Quando si sacrificava un agnello, il fedele offriva a Dio ciò che di più prezioso possedeva; simbolicamente offriva al Signore tutto se stesso, tutto il tempo in espiazione delle colpe compiute durante la giornata: «Offrirai il primo agnello la mattina e l’altro agnello lo offrirai al tramonto» (Nm 8, 4). L’agnello diventa così simbolo di guarigione e salvezza! Come non ricordare la notte in cui Dio salvò il suo popolo dalla schiavitù del Faraone? Un po’ tutti avranno davanti ai propri occhi l’immagine degli stipiti segnati con il sangue dell’agnello: «Il sangue sulle vostre case sarà il segno che voi siete dentro: io vedrò il sangue e passerò oltre, non vi sarà per voi flagello di sterminio, quando io colpirò il paese d’Egitto. Questo giorno sarà per voi un memoriale; lo celebrerete come festa del Signore: di generazione in generazione, lo celebrerete con un rito perenne» (cf. Es 12,1-14,46).
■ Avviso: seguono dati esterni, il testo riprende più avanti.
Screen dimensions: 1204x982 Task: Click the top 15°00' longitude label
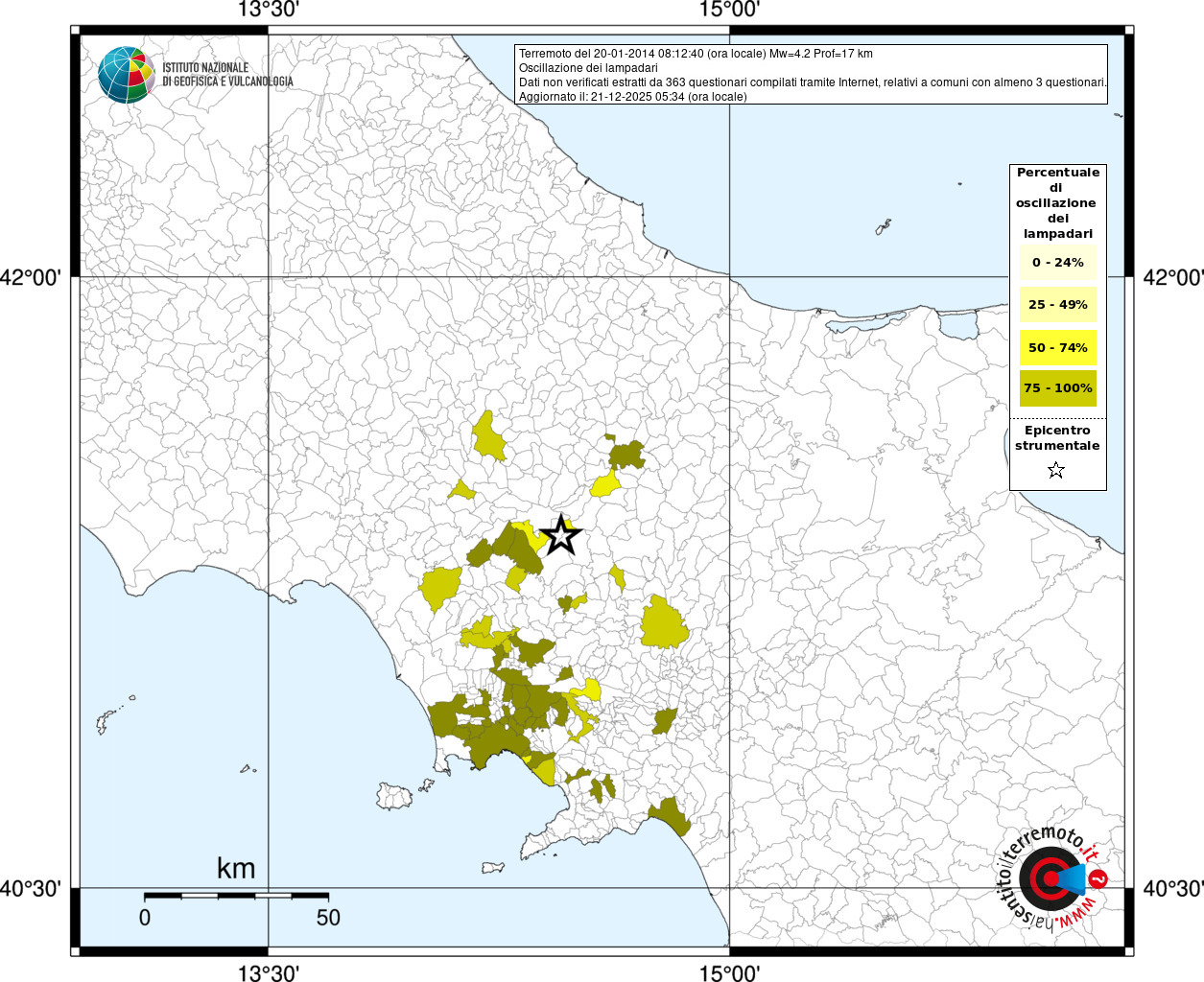coord(729,11)
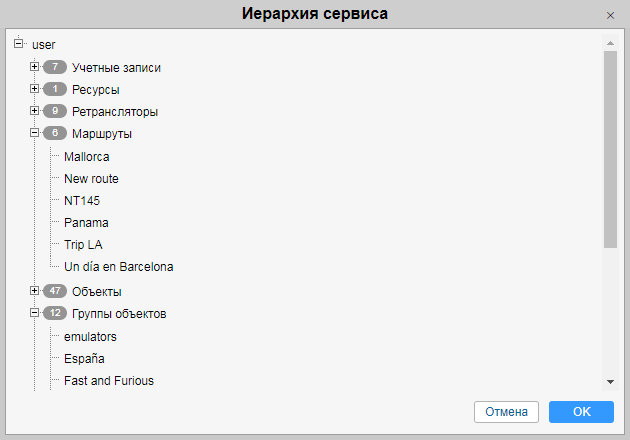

Se per l’Esodo il sangue dell’agnello è segno di riconoscimento, per il cristianesimo diventa figura di Cristo che «maltrattato, si lasciò umiliare e non aprì la sua bocca; era come agnello condotto al macello, come pecora muta di fronte ai suoi tosatori, e non aprì la sua bocca» (Isaia 53, 7). Come il popolo che ne mangiò le carni (Cf. Es 12, 88), così anche noi ce ne nutriamo ogni giorno: «Mentre mangiavano, Gesù prese del pane e, dopo aver detto la benedizione, lo spezzò e lo diede ai suoi discepoli dicendo: “Prendete, mangiate, questo è il mio corpo”» (Mt 26,26).
Cristo crocifisso è il «vero Agnello pasquale», è lui la «nostra Pasqua» immolata (cf I Cor 5,7): «Se vuoi comprendere ancor più profondamente la forza di questo sangue, considera da dove cominciò a scorrere e da quale sorgente scaturì. Fu versato sulla croce e sgorgò dal costato del Signore. A Gesù morto e ancora appeso alla croce, racconta il vangelo, s’avvicinò un soldato che gli aprì con un colpo di lancia il costato: ne uscì acqua e sangue» (Giovanni Crisostomo). Nella carne dell’Agnello immolato «tutto è compiuto» (Gv 19,30).
Nel sacrificio di Cristo si realizza la salvezza per ciascuno di noi: «Il soldato aprì il costato: dischiuse il tempio sacro, dove ho scoperto un tesoro e dove ho la gioia di trovare splendide ricchezze. La stessa cosa accadde per l’Agnello: i Giudei sgozzarono la vittima ed io godo la salvezza, frutto di quel sacrificio» (Giovanni Crisostomo). Facciamo nostra la voce degli angeli dell’Apocalisse e anche noi preghiamo insieme: «L’Agnello, che è stato immolato, è degno di ricevere potenza e ricchezza ,sapienza e forza ,onore, gloria e benedizione» (Ap 5, 12).